EXERCISE
Reproduce word for word the line that contains "[Next] (73, 974)" and each line that follows it, stopping after the final line of the material.

INPUT DATA
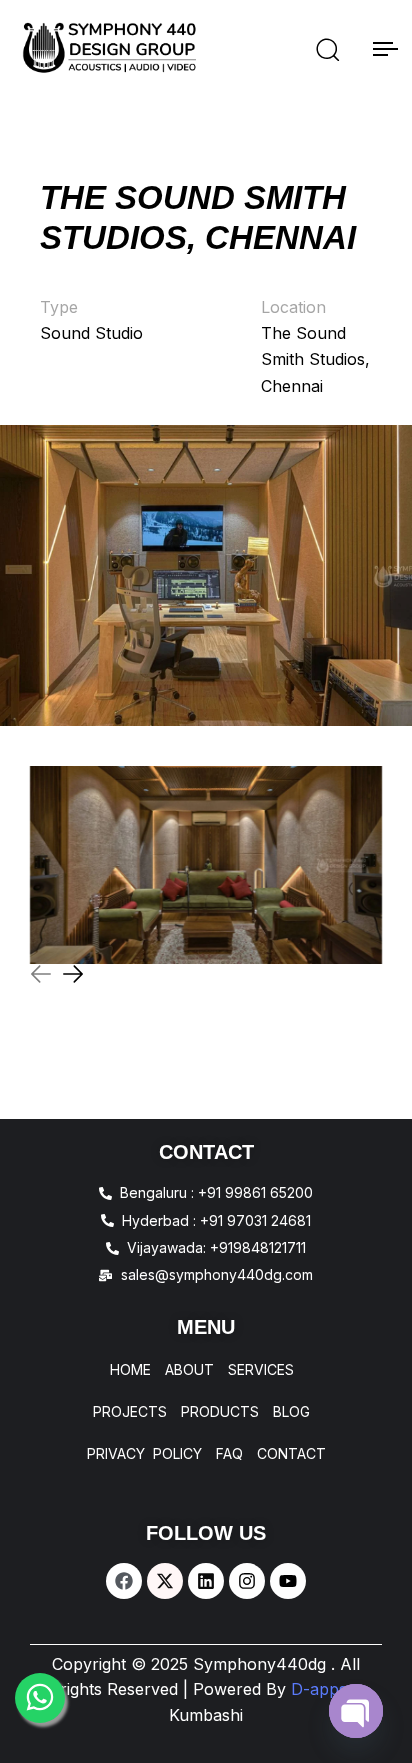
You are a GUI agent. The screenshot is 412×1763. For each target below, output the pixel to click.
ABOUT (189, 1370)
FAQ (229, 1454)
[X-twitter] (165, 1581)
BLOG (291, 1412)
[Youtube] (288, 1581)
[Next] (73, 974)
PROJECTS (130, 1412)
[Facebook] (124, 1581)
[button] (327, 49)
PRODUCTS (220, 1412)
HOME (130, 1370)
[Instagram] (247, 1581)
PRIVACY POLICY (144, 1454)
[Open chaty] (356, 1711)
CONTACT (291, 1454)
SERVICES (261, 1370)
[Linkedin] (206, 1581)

FINISHED TASK
[Next] (73, 974)
PROJECTS (130, 1412)
[Facebook] (124, 1581)
[button] (327, 49)
PRODUCTS (220, 1412)
HOME (130, 1370)
[Instagram] (247, 1581)
PRIVACY POLICY (144, 1454)
[Open chaty] (356, 1711)
CONTACT (291, 1454)
SERVICES (261, 1370)
[Linkedin] (206, 1581)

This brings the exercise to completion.